Champion ordnet alles dem Sport unter

Anthony Joshua: "Lebenslange Haftstrafe zum Boxen"

© dpa, Dave Thompson, jga

17. Mai 2019 - 11:44 Uhr

Weltmeister Joshua schlägt keine krummen Haken mehr

Schwergewichts-Champion Anthony Joshua gilt als Box-Musterprofi, der dem Erfolg alles unterordnet. Darin gleicht er seinem Vorbild Wladimir Klitschko, den er 2017 in einer dramatischen Ringschlacht in London durch Technischen K.o. in den Ruhestand geschickt hatte. Joshuas Hingabe für das Boxen hat viel mit seiner kriminellen Vergangenheit zu tun.

Joshua lernte "auf die harte Tour"

"Ich musste erst auf die harte Tour lernen und erfahren, dass niemand über dem Gesetz steht", sagte der 29-jährige Brite im CNN-Interview: "Ich habe mich auf eine lebenslange Haftstrafe zum Boxen eingelassen, und nichts anderes war wichtig."

Joshua war im Alter von 22 Jahren bei einer Verkehrskontrolle mit Gras erwischt worden. Beabsichtigter Dorgenhandel - die Vorwürfe gegen ihn wogen schwer. Zwei wochen brummte 'AJ' in U-Haft, einer Haftstrafe entging er nur knapp.

Im Video: Die dramatische Ringschlacht zwischen Joshua und Klitschko

Für Joshua war die Knast-Episode ein Aha-Erlebnis. "Wenn man eine zweite Lebenschance bekommt, dann nimmt man es nicht als selbstverständlich hin", so der Ring-Darling der Briten.

Geläutert begann er, sein Leben in die richtige Bahn zu lenken und konzentrierte sich aufs Boxen. Mit Erfolg. 2012 gewann er zuhause in London die Goldmedaille im Superschwergewicht (das Limit über 91 Kilogramm bei den Amateuren).

Ein Jahr später feierte er sein Debüt bei den Profis, kletterte in den Rangisten schnell nach oben. 2016 schnappte er sich durch einen K.o.-Sieg über den Amerikaner Charles Martin den IBF-Gürtel. Im April 2017 dann das Faustkampf-Epos mit Klitschko vor 90.000 Zuschauern im Wembley-Stadion.
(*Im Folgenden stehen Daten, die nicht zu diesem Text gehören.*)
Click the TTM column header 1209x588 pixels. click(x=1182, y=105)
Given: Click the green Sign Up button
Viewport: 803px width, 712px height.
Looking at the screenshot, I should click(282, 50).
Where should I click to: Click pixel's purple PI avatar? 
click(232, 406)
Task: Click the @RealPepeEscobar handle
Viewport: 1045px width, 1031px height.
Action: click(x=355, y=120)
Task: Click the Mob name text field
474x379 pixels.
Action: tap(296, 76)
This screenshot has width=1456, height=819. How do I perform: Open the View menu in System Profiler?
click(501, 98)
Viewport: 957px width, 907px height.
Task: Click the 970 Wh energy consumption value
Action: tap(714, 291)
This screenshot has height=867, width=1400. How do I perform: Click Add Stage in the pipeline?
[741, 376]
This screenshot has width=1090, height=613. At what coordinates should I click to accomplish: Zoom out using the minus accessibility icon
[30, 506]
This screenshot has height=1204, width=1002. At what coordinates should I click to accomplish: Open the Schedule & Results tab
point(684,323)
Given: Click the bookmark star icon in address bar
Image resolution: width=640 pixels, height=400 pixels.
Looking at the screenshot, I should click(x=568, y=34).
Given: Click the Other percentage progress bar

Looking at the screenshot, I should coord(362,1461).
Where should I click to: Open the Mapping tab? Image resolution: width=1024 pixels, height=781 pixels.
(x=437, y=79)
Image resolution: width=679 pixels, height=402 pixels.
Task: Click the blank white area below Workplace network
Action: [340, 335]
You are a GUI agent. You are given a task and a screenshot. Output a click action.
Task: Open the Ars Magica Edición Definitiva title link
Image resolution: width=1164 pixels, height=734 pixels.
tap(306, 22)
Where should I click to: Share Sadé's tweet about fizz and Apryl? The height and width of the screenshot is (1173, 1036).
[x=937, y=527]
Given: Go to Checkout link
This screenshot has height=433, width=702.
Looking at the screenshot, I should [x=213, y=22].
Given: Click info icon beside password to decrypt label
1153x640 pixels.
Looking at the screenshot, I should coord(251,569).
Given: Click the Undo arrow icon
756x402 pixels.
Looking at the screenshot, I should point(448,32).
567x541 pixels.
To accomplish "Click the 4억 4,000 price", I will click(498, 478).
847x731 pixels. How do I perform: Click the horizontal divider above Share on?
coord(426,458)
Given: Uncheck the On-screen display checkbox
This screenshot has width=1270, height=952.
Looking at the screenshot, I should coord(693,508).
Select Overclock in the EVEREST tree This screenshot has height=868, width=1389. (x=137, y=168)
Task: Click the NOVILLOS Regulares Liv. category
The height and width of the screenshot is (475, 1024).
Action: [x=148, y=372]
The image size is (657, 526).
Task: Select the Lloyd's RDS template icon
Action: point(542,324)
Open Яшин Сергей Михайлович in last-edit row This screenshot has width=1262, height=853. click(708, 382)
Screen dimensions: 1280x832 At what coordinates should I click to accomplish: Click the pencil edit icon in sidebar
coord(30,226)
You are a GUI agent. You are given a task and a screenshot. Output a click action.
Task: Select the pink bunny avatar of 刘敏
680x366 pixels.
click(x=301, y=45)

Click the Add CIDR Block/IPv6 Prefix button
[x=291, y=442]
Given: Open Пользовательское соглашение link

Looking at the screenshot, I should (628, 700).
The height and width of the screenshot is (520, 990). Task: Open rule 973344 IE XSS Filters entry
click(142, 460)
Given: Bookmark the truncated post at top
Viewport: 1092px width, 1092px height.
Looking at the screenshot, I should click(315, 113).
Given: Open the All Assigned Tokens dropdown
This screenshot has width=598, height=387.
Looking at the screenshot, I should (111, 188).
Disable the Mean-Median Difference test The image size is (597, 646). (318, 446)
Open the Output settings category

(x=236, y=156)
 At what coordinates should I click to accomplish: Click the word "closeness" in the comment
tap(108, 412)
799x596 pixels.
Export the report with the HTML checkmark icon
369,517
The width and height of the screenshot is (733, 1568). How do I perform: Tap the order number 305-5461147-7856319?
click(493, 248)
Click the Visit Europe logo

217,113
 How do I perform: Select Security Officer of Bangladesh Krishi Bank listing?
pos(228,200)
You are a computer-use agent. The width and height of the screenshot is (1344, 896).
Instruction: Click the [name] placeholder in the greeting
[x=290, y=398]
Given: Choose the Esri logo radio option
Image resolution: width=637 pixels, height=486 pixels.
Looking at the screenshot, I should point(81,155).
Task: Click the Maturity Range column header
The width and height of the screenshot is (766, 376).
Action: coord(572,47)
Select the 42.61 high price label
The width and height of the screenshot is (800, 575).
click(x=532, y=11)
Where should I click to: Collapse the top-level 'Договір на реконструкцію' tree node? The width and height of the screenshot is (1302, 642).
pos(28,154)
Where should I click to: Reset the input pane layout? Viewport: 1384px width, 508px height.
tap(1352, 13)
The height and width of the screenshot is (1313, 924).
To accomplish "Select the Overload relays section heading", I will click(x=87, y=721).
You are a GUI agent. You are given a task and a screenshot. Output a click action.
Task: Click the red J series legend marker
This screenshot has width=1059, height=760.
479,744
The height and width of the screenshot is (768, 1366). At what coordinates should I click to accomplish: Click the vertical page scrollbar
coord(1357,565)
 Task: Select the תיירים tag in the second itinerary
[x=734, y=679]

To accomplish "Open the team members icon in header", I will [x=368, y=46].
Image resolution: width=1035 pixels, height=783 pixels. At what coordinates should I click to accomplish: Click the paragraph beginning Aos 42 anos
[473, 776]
Joshua bei US-Debüt gegen schnellen Mexikaner

FILE PHOTO: Boxing - Anthony Joshua v Alexander Povetkin - WBA Super, IBF, WBO & IBO World Heavyweight Titles - Wembley Stadium, London, Britain - September 22, 2018  Anthony Joshua celebrates his win against Alexander Povetkin  Action Images via Reu
Anthony Joshua hält seit 2018 die Gürtel mehrerer Verbände
© REUTERS, Andrew Couldridge, /FW1F/Christian Radnedge

Mittlerweile trägt Joshua die Titel der Weltverbände WBA/WBO und IBF, feiert am 1. Juni seine USA-Premiere. Im legendären Madison Square Garden trifft er auf Mexikaner Andy Ruiz Jr.

Der Mexikaner war kurzfristig als Herausforderer eingesprungen, nachdem die Doping-Fahnder den ursprünglichen Gegner Jarell Miller binnen weniger Tage mit drei verboteten Substanzen als Betrüger entlarvten.

Joshua (1,98 Meter) hat seither nur noch den kleinen, dafür aber schnellen Ruiz (1,88) im Kopf. "Es gibt viele Versuchungen und Ablenkungen. Ich versuche diese jedoch zu bekämpfen, um mich auf die Sache zu konzentrieren, der ich mein Leben gewidmet habe."

Diese Sache, das ist bei Anthony Joshua seit Jahren der Boxsport.